TASK STATEMENT:
Beginning at the line that holds "Task: Click empty", transcribe each line exactly through the end of the records, and leave any pictures out.

Stored items
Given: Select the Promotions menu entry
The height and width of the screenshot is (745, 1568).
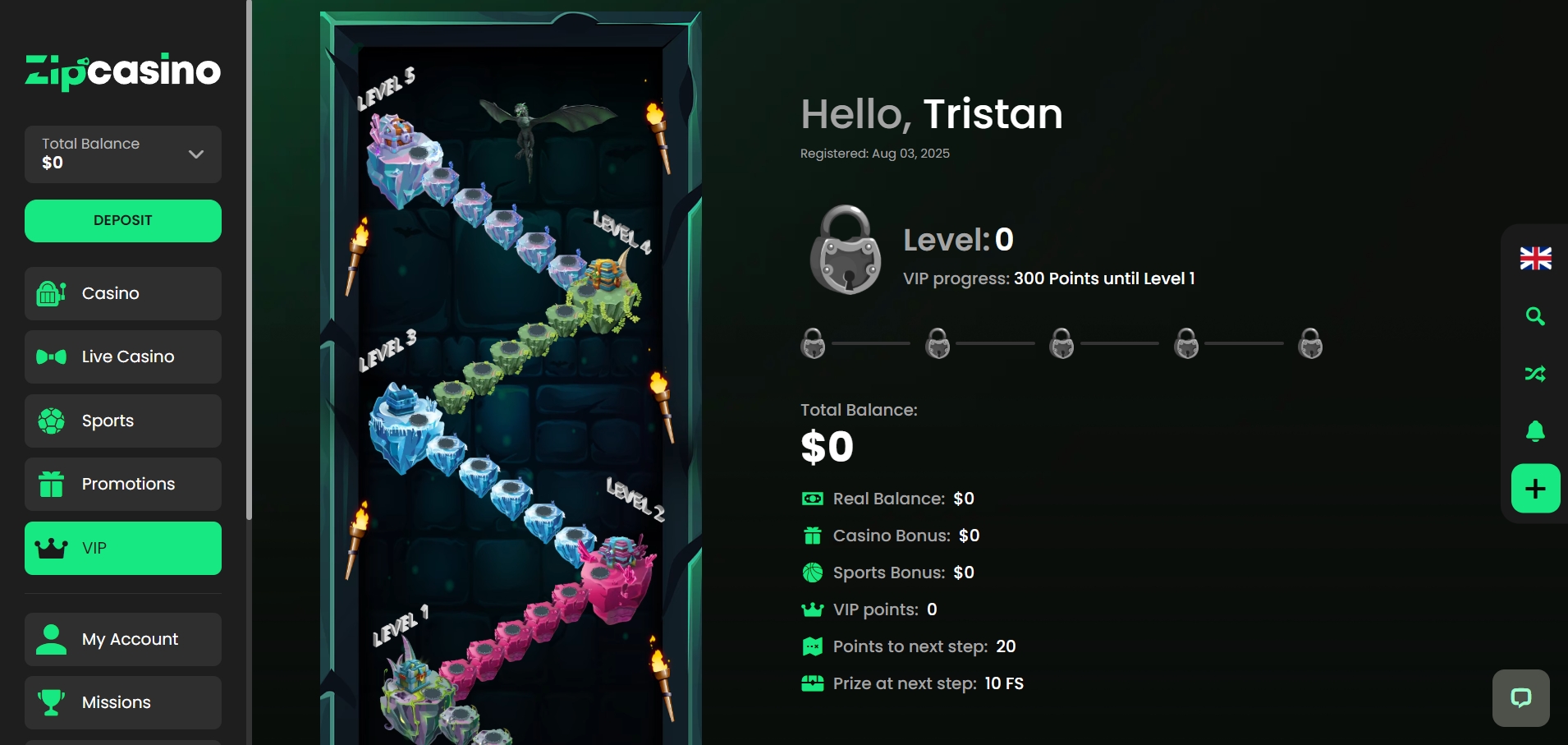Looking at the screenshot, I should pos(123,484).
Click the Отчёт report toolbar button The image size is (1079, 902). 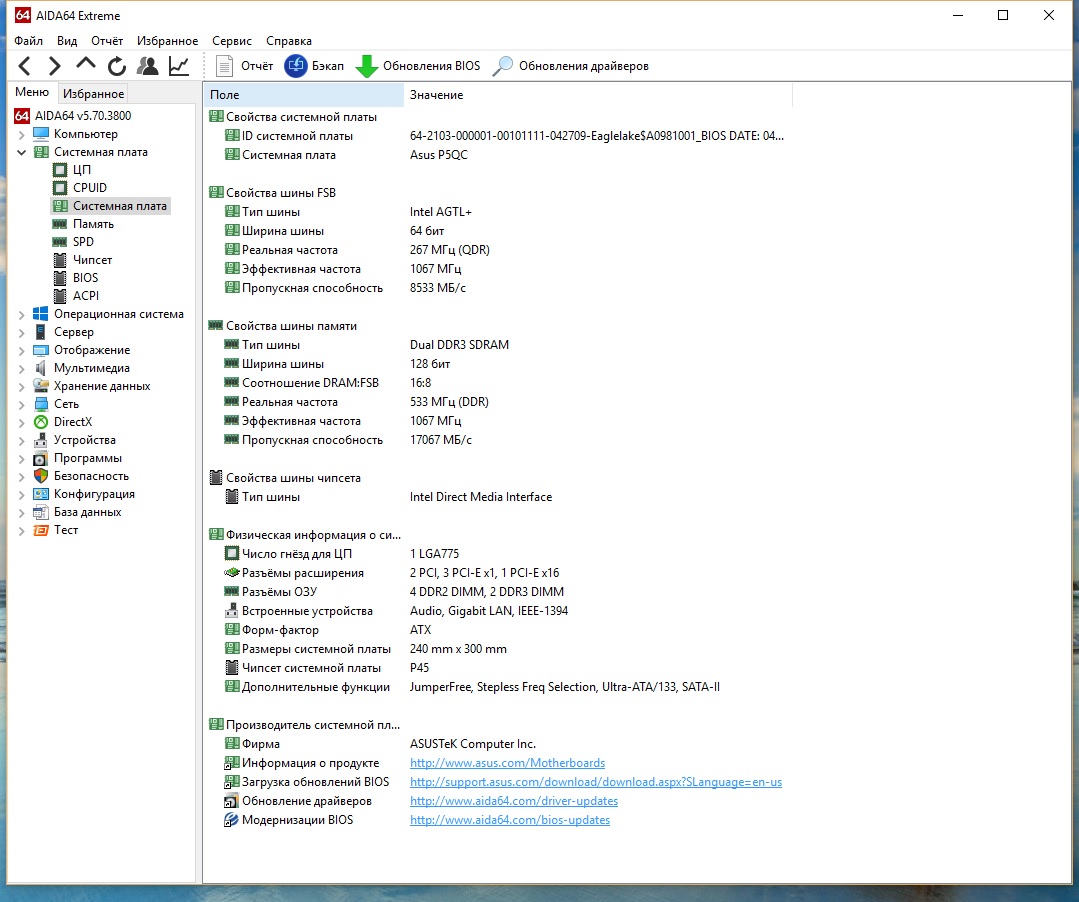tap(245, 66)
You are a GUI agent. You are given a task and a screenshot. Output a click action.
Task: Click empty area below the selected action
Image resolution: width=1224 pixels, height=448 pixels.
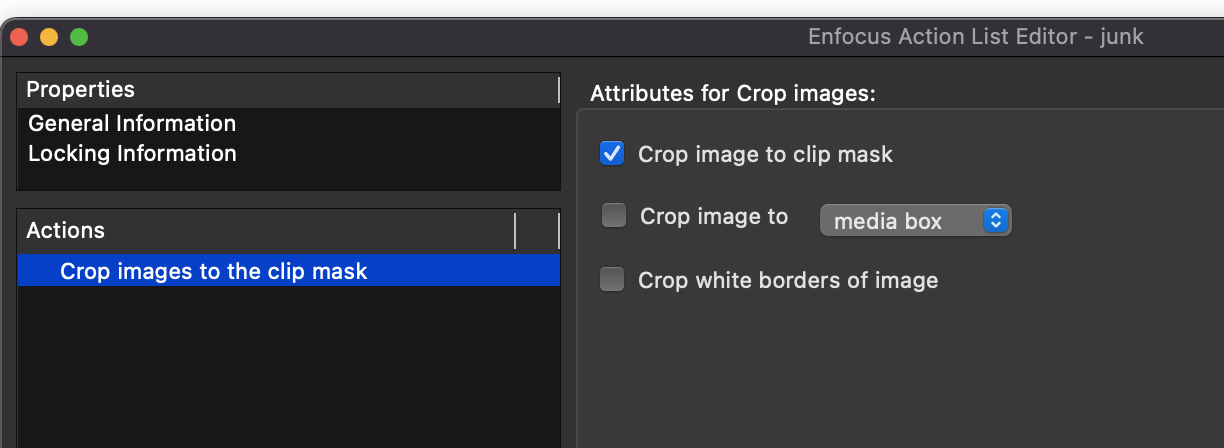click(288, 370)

WRITTEN RESPONSE:
Task: Click empty area below the selected action
Image resolution: width=1224 pixels, height=448 pixels.
click(288, 370)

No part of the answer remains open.